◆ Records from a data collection
----

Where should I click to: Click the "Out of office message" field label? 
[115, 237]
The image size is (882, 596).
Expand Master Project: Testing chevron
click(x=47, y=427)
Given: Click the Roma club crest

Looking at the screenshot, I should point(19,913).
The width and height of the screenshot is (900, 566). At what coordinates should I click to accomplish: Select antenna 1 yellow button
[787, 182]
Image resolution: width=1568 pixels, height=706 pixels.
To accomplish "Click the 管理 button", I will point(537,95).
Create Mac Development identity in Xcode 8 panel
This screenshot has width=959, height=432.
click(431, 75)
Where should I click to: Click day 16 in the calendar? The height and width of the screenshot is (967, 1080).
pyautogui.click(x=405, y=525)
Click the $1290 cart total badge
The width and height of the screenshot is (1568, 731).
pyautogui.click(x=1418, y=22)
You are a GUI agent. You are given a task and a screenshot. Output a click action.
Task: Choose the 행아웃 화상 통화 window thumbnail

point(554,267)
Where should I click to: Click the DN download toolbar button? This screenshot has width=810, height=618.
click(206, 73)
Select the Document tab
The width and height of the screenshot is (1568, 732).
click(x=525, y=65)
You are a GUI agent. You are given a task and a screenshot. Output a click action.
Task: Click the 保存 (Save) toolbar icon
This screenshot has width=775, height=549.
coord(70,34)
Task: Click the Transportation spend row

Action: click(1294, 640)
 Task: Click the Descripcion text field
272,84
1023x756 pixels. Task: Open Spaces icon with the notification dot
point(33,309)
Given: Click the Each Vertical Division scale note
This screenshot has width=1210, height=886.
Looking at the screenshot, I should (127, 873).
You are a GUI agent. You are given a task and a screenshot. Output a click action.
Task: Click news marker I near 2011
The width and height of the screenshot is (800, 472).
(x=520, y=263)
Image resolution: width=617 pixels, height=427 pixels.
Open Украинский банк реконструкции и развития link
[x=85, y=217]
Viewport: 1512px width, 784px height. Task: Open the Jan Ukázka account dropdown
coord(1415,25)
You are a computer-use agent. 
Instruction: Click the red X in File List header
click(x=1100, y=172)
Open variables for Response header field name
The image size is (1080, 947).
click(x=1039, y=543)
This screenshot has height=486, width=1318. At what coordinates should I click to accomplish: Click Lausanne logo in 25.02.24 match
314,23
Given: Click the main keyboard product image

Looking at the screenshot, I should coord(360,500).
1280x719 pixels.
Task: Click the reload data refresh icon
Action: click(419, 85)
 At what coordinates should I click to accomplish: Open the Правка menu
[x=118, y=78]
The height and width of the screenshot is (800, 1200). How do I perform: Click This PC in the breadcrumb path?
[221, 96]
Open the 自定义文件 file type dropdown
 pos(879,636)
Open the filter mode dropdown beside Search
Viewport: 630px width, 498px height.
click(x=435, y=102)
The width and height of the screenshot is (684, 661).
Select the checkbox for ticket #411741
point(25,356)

----

◆ Description of the task
Reproduce every record in full, keeping each one exactly as it reads.

◆ Response
Where should I click to: Click the "Out of office message" field label? 
[115, 237]
The image size is (882, 596).
Expand Master Project: Testing chevron
click(x=47, y=427)
Given: Click the Roma club crest

Looking at the screenshot, I should point(19,913).
The width and height of the screenshot is (900, 566). At what coordinates should I click to accomplish: Select antenna 1 yellow button
[787, 182]
Image resolution: width=1568 pixels, height=706 pixels.
To accomplish "Click the 管理 button", I will point(537,95).
Create Mac Development identity in Xcode 8 panel
This screenshot has width=959, height=432.
click(431, 75)
Where should I click to: Click day 16 in the calendar? The height and width of the screenshot is (967, 1080).
pyautogui.click(x=405, y=525)
Click the $1290 cart total badge
The width and height of the screenshot is (1568, 731).
pyautogui.click(x=1418, y=22)
You are a GUI agent. You are given a task and a screenshot. Output a click action.
Task: Choose the 행아웃 화상 통화 window thumbnail

point(554,267)
Where should I click to: Click the DN download toolbar button? This screenshot has width=810, height=618.
click(206, 73)
Select the Document tab
The width and height of the screenshot is (1568, 732).
click(x=525, y=65)
You are a GUI agent. You are given a task and a screenshot. Output a click action.
Task: Click the 保存 (Save) toolbar icon
This screenshot has width=775, height=549.
coord(70,34)
Task: Click the Transportation spend row

Action: click(1294, 640)
 Task: Click the Descripcion text field
272,84
1023x756 pixels. Task: Open Spaces icon with the notification dot
point(33,309)
Given: Click the Each Vertical Division scale note
This screenshot has width=1210, height=886.
Looking at the screenshot, I should (127, 873).
You are a GUI agent. You are given a task and a screenshot. Output a click action.
Task: Click news marker I near 2011
The width and height of the screenshot is (800, 472).
(x=520, y=263)
Image resolution: width=617 pixels, height=427 pixels.
Open Украинский банк реконструкции и развития link
[x=85, y=217]
Viewport: 1512px width, 784px height. Task: Open the Jan Ukázka account dropdown
coord(1415,25)
You are a computer-use agent. 
Instruction: Click the red X in File List header
click(x=1100, y=172)
Open variables for Response header field name
The image size is (1080, 947).
click(x=1039, y=543)
This screenshot has height=486, width=1318. At what coordinates should I click to accomplish: Click Lausanne logo in 25.02.24 match
314,23
Given: Click the main keyboard product image

Looking at the screenshot, I should coord(360,500).
1280x719 pixels.
Task: Click the reload data refresh icon
Action: click(419, 85)
 At what coordinates should I click to accomplish: Open the Правка menu
[x=118, y=78]
The height and width of the screenshot is (800, 1200). How do I perform: Click This PC in the breadcrumb path?
[221, 96]
Open the 自定义文件 file type dropdown
 pos(879,636)
Open the filter mode dropdown beside Search
Viewport: 630px width, 498px height.
click(x=435, y=102)
The width and height of the screenshot is (684, 661).
Select the checkbox for ticket #411741
point(25,356)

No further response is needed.